C’est paradoxalement l’extension de la colonisation jusqu’au coeur du continent africain qui favorisera la prohibition de l’esclavage. Non seulement s’y pratiquait-il entre Africains, mais aussi depuis plus d’un millénaire à destination des pays arabo-musulmans — où il subsiste encore d’ailleurs. Selon certains auteurs, cette interdiction provoqua même l’effondrement d’un début de capitalisme autochtone fondé sur la traite.
J’ai toujours cru que c’était au fond cette reconnaissance du caractère quasi universel de l’esclavage qui avait choqué les militants qui, en 2018, ont provoqué l’annulation des représentations du spectacle SLĀV mis en scène par Robert Lepage. En 2005, pour des raisons identiques, l’historien Olivier Pétré-Grenouilleau avait été pris à partie par des organisations militantes qui prétextaient, malgré l’évidente contradiction des termes, que la traite négrière avait été un génocide.
S’il y a une leçon à retenir de cette histoire, c’est que le colonialisme, l’esclavage et le racisme sont des catégories distinctes qu’on ne saurait confondre même si elles se recoupent parfois. De même, la division du monde en « Noirs » et « Blancs » n’est pas universelle. Elle est une création de l’histoire, de certains pays et de certaines époques. En 2015, quand une fusillade éclata dans une « église noire » de Charleston, il avait fallu expliquer à une partie des téléspectateurs français ébahis que cet adjectif ne désignait pas la couleur de l’église, mais des fidèles.
En France et au Québec, contrairement aux États-Unis et à l’Afrique du Sud, on n’a jamais réfléchi en ces termes, sauf à de rares moments que certains s’amusent à monter en épingle.
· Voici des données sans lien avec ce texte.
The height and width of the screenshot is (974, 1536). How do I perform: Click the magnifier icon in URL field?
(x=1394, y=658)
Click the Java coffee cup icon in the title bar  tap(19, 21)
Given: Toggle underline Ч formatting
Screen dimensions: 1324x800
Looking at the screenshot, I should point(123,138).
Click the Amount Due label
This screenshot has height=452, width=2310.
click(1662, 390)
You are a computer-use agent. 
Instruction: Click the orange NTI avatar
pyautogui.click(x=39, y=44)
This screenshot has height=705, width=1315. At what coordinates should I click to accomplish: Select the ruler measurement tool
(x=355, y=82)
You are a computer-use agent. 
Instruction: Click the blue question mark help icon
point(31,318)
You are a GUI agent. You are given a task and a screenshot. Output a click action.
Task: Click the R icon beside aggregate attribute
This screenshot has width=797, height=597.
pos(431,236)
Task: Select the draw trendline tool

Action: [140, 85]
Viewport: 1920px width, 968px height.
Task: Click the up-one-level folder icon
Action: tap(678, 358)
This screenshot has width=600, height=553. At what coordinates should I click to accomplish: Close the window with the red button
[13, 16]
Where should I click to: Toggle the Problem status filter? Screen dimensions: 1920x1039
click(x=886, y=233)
Dans le pays des droits de l’homme, le premier député noir, Jean-Baptiste Belley, fut élu en… 1793 avec l’apparition du suffrage populaire. À titre de président du Sénat, le Guyanais Gaston Monnerville fut le second personnage de l’État de 1958 à 1968. En 1976, ce n’est pas un hasard si le premier député noir du Québec, Jean Alfred, fut un élu du Parti québécois.
En 2006, l’historien Pierre Nora avait cru discerner dans ces « règlements de compte avec le passé » une forme de « retour du refoulé historique ». En effet, dans une société démocratique, personne n’a à être débiteur ou créditeur des méfaits ou des souffrances de ses ancêtres. Si « les hommes naissent libres et égaux en droits », peu importe qu’ils soient l’arrière-petit-fils d’un aristocrate, d’un raciste, d’un esclave, d’un colonialiste ou d’un tueur en série. Nul n’est coupable des crimes de ses parents.
Au lieu de barbouiller des statues, il y aurait pourtant tellement à apprendre de ce pauvre hidalgo. N’est-ce pas lui qui, au lieu d’écouter son brave écuyer, prit les moulins à vent pour de redoutables géants ? Heureusement, nous apprend Cervantès, « s’il vécut en fol, il mourut homme sage ». Au moins avait-il l’excuse de la littérature.
Le colonialisme, l’esclavage et le racisme sont des catégories distinctes qu’on ne saurait confondre même si elles se recoupent parfois. De même, la division du monde en « Noirs » et « Blancs » n’est pas universelle. Elle est une création de l’histoire, de certains pays et de certaines époques.